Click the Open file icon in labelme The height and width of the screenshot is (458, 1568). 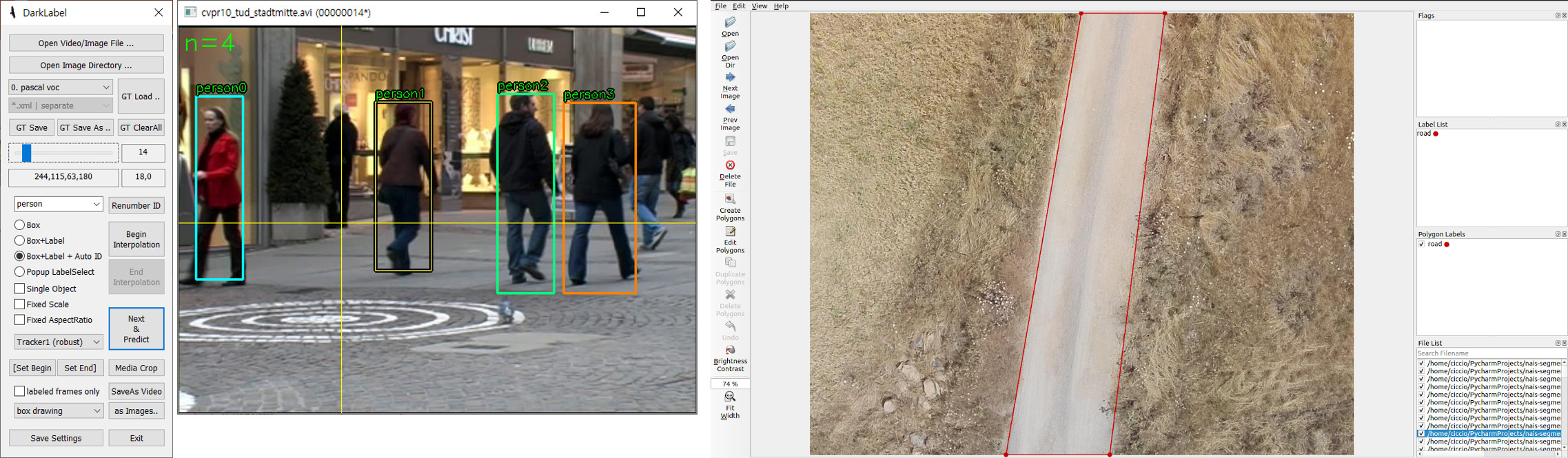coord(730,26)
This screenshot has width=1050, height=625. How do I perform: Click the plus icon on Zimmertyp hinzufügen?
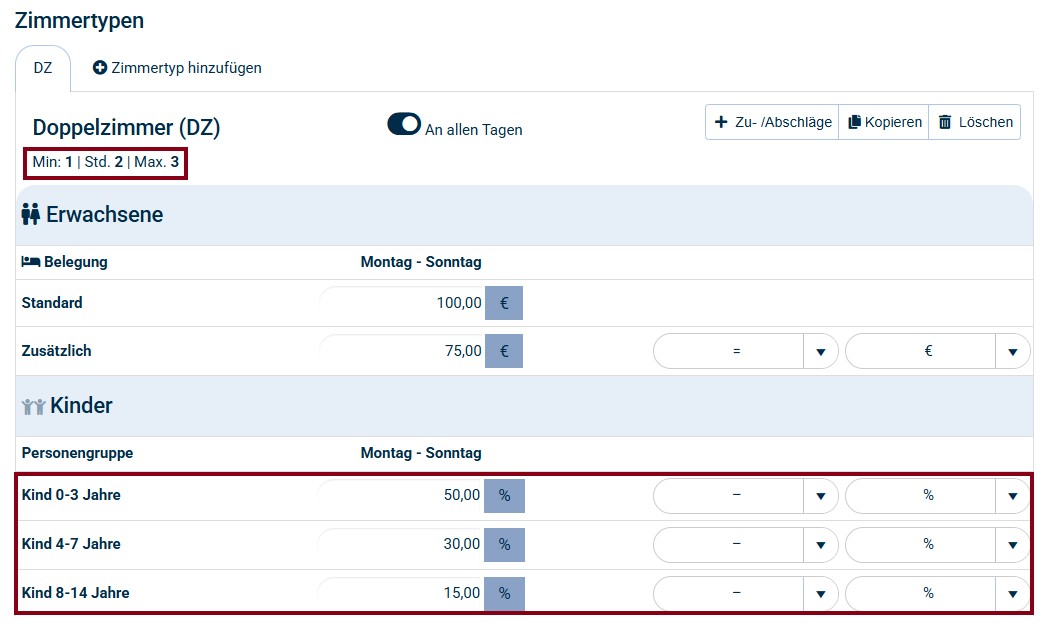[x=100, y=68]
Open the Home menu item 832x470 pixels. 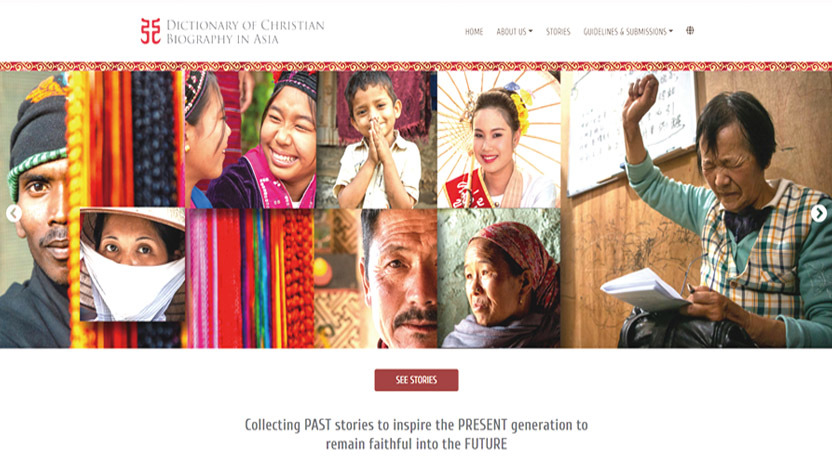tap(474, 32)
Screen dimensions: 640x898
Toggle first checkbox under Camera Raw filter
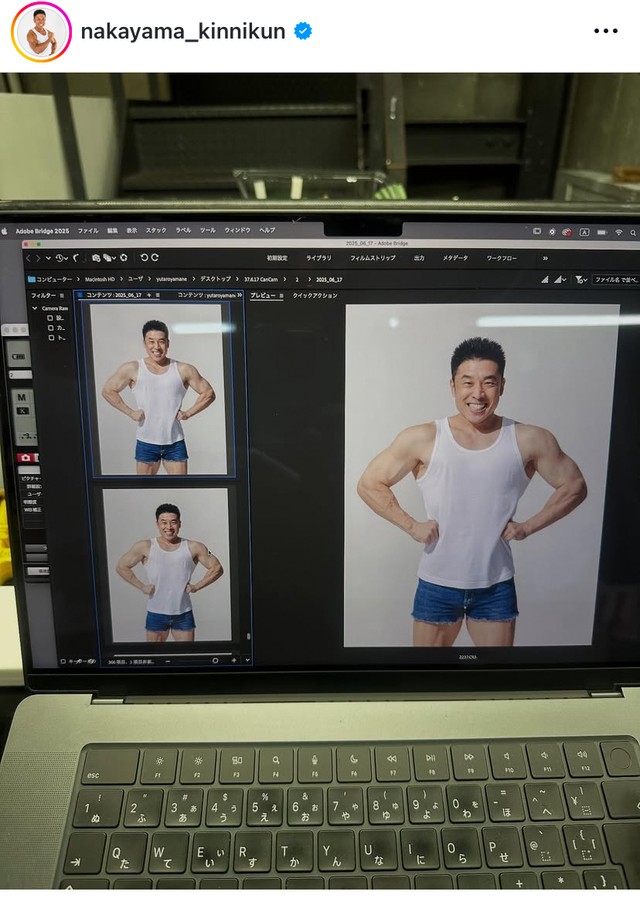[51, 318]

+ + + + +

#### Written instruction
Copy the data above word for word, starting at the line with "Screen dimensions: 640x898" and going through to the end of the data. Leave out the pictures.

#### The answer
Screen dimensions: 640x898
Toggle first checkbox under Camera Raw filter
[51, 318]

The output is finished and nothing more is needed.